**Jobs**
1. Using the passage about the play, answer each of the following:
(a) What does Ossie say he has seen words do?
(b) What does Whistle threaten the others with?
(c) Who composed the musical interstices?
2. Revise the passage about the play from "When Sal finds" to "lives become endangered.", putting "the fugitive" wherever "Ossie" appears.

**Text provided**
When Sal finds Ossie in the field hungry and cold, she rejects his advances, refusing to feed him or offer shelter, afraid to jeopardize her freedom.  But Ossie persists and Sal is fascinated by his surprising eloquence, his ability to read and his courtly manners.  “Words,” he tells her, “I’ve seen them heal a man.”  “Kill em too!” insists Sal who proves an equally verbal sparring partner to Ossie’s progressive views.

When Whistle learns of the insurrection and of Ossie’s escape, he becomes a cruel master, “I’m appalled at the lawlessness,” he barks, threatening them with reduced pay.  If they find the fugitive, they must turn him in.  When Ossie tries to convince the others to “Liberate your souls!” and join the movement, Bo-Jack (Djob Lyons), who’s hidden his love for Sal, and Ossie get into a brawl and all their lives become endangered.

(left to right) Cynthia D. Barker,Peter Boyer, Doug Brown, Cynthia D. Barker, Jeremiah Hasty, Anthony Manough, Enoch King - Photo credit Chris Banks

(left to right) Cynthia D. Barker,Peter Boyer, Doug Brown, Cynthia D. Barker, Jeremiah Hasty, Anthony Manough, Enoch King – Photo credit Chris Banks

Musical interstices composed by Theodis Ealey and directed by William Knowles, are soulful and uplifting, filled with the emotionally stirring strains of gospel, spirituals and plantation work chants and blended by this cast’s exquisite voices.

**Items**

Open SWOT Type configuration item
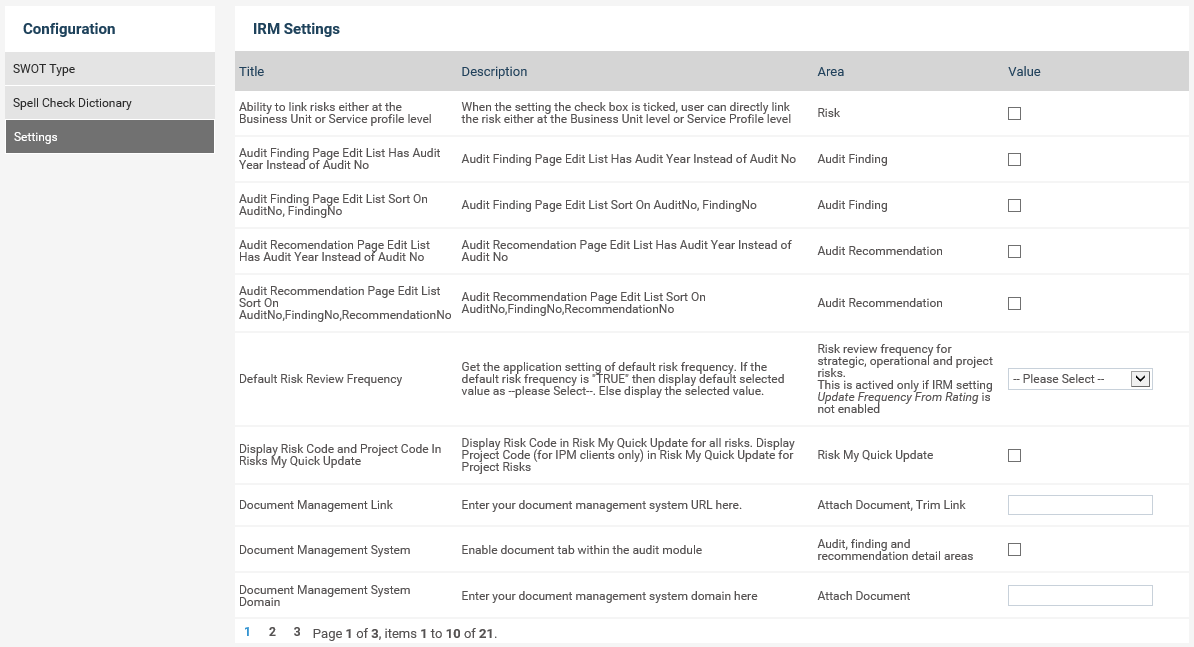 coord(110,69)
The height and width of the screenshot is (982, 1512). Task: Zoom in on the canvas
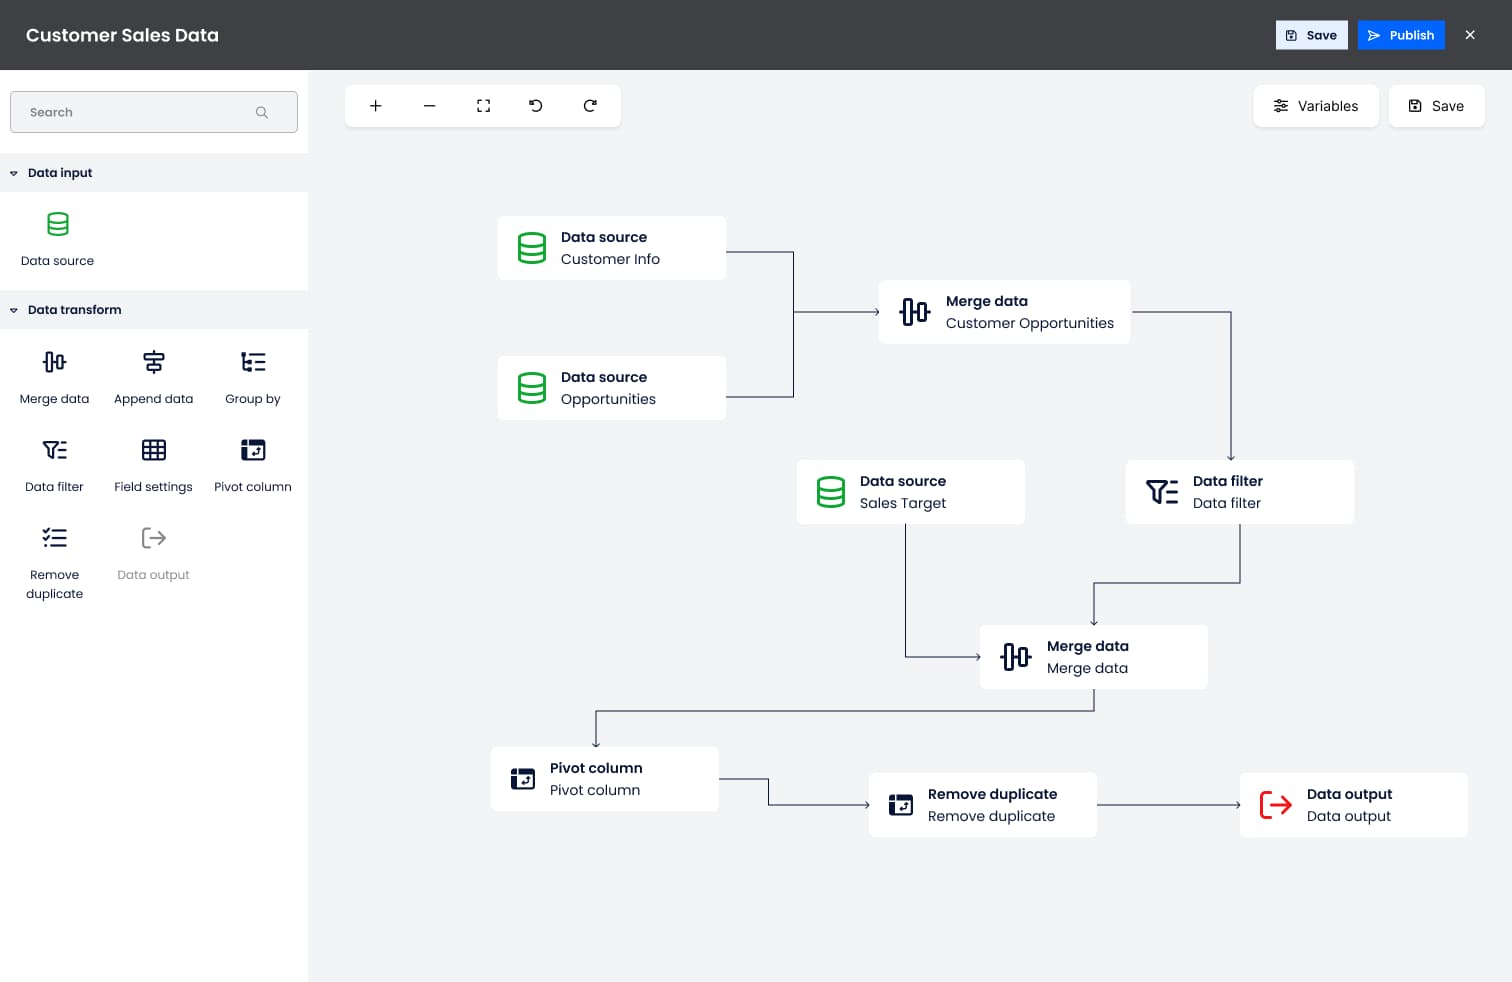tap(375, 105)
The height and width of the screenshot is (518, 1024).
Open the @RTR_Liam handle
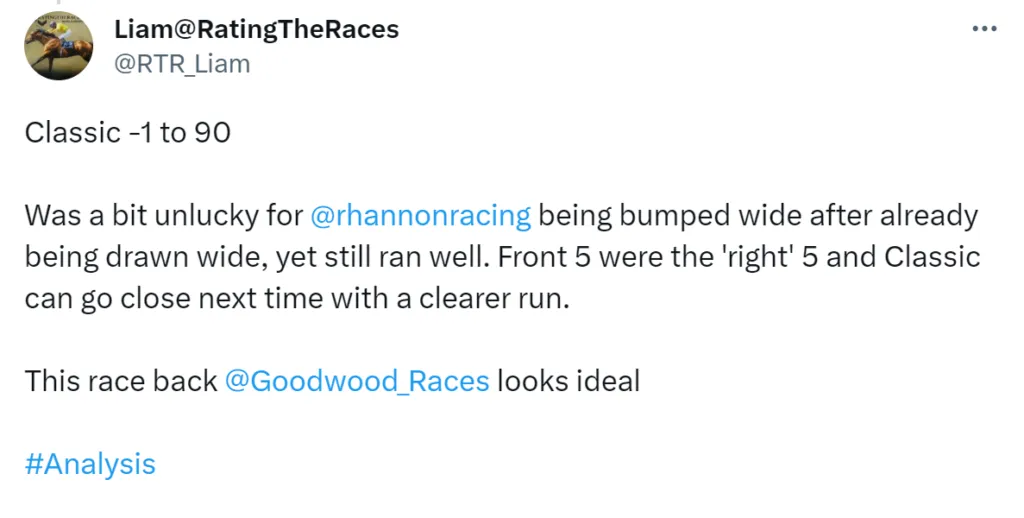pyautogui.click(x=182, y=64)
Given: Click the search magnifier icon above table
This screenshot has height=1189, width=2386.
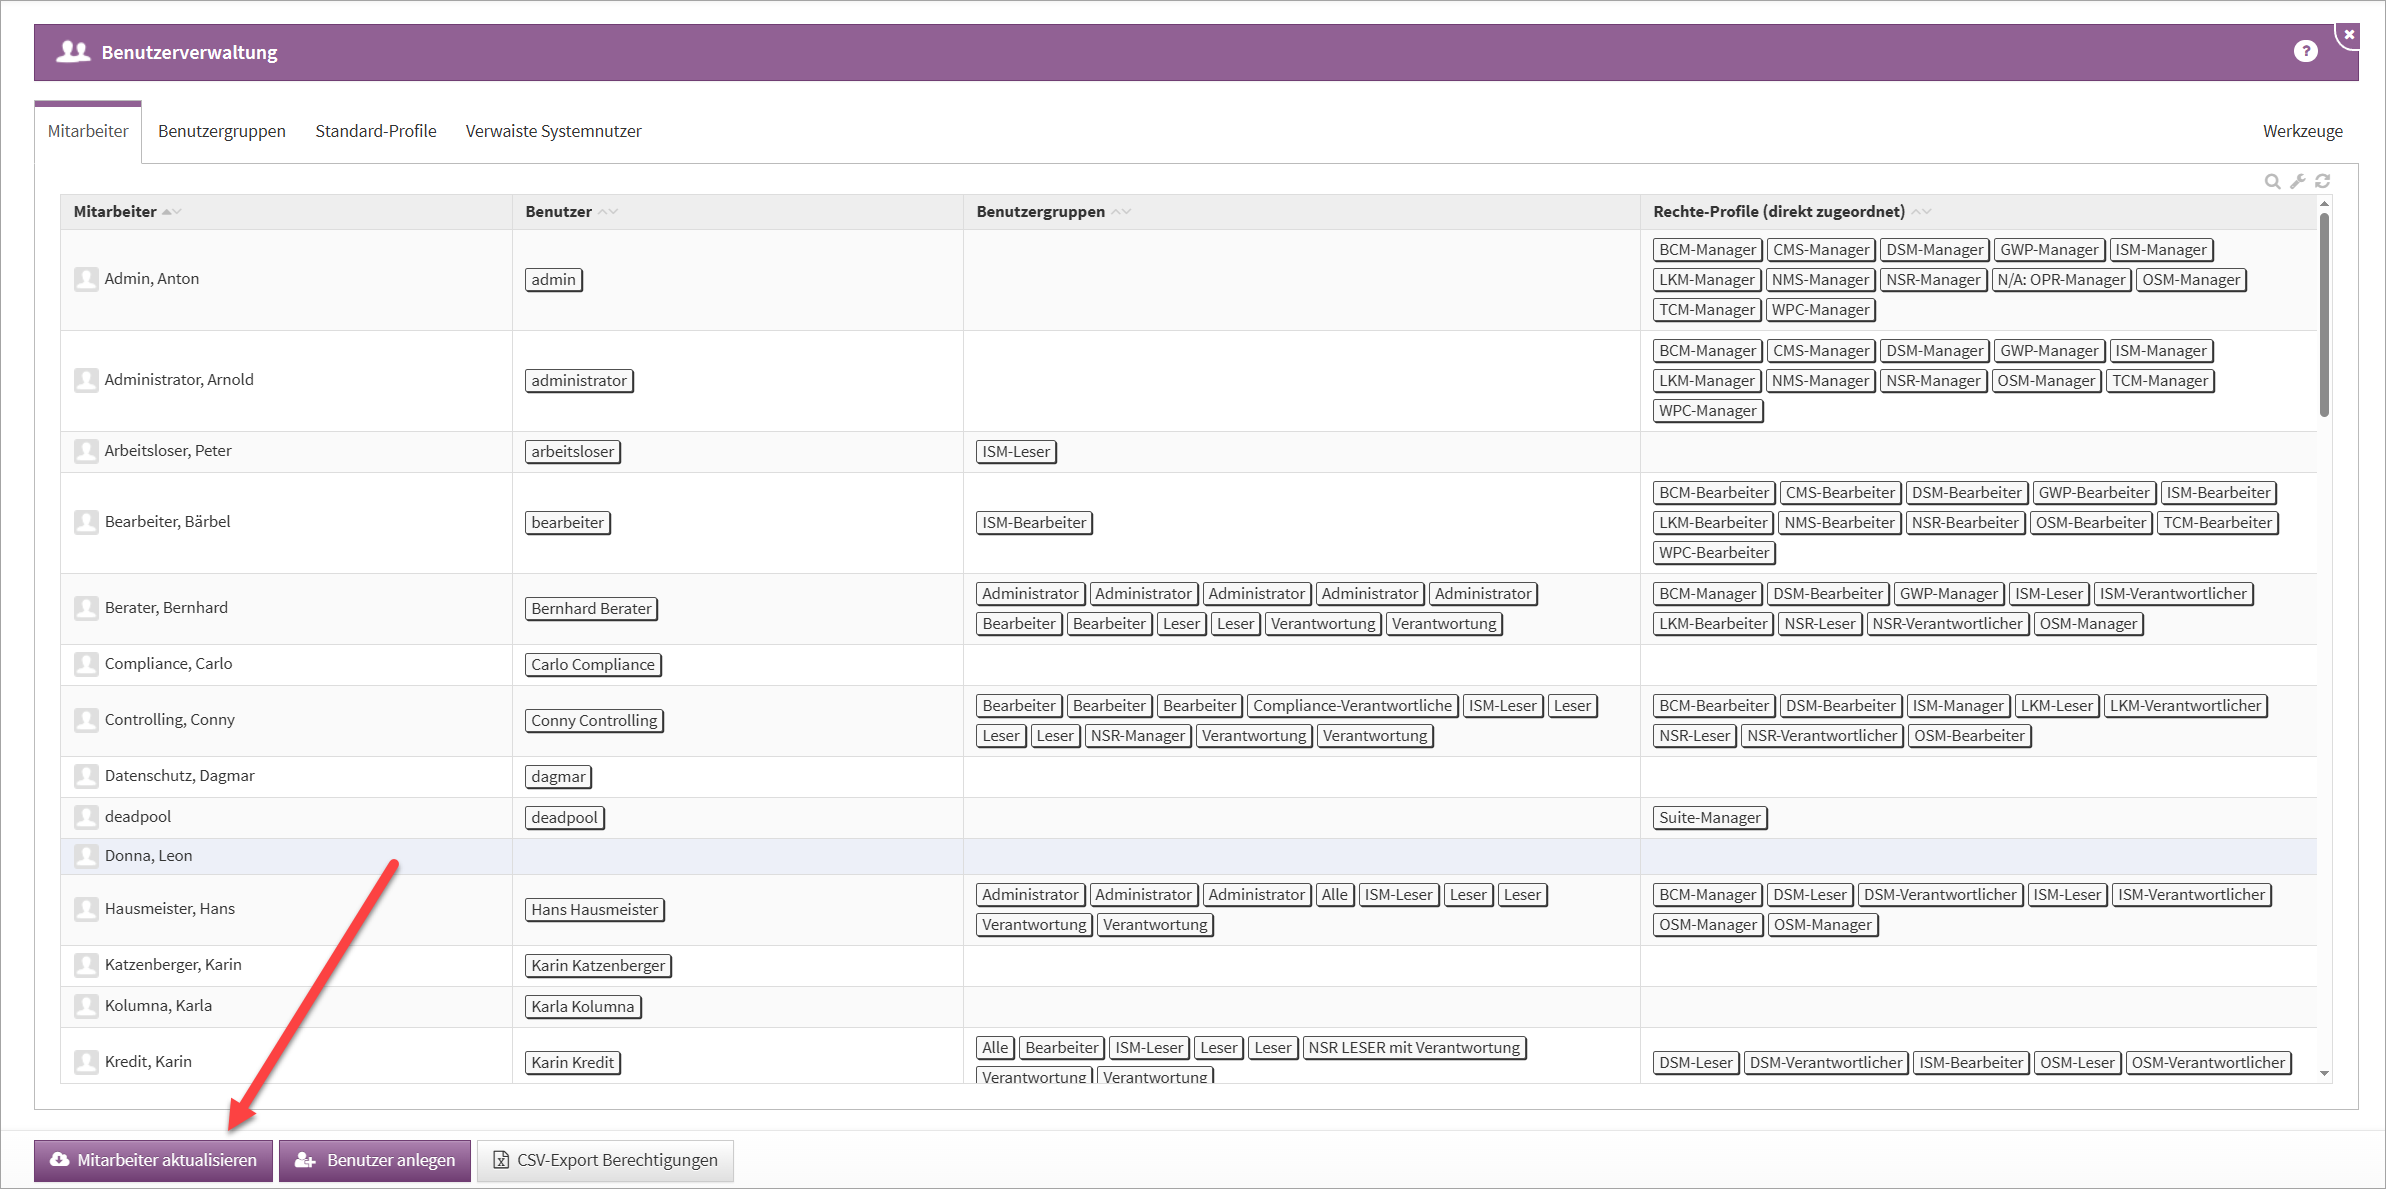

**Expected responses**
1.
(a) Heal a man.
(b) Reduced pay.
(c) Theodis Ealey.

2.
When Sal finds the fugitive in the field hungry and cold, she rejects his advances, refusing to feed him or offer shelter, afraid to jeopardize her freedom.  But the fugitive persists and Sal is fascinated by his surprising eloquence, his ability to read and his courtly manners.  “Words,” he tells her, “I’ve seen them heal a man.”  “Kill em too!” insists Sal who proves an equally verbal sparring partner to the fugitive’s progressive views.

When Whistle learns of the insurrection and of the fugitive’s escape, he becomes a cruel master, “I’m appalled at the lawlessness,” he barks, threatening them with reduced pay.  If they find the fugitive, they must turn him in.  When the fugitive tries to convince the others to “Liberate your souls!” and join the movement, Bo-Jack (Djob Lyons), who’s hidden his love for Sal, and the fugitive get into a brawl and all their lives become endangered.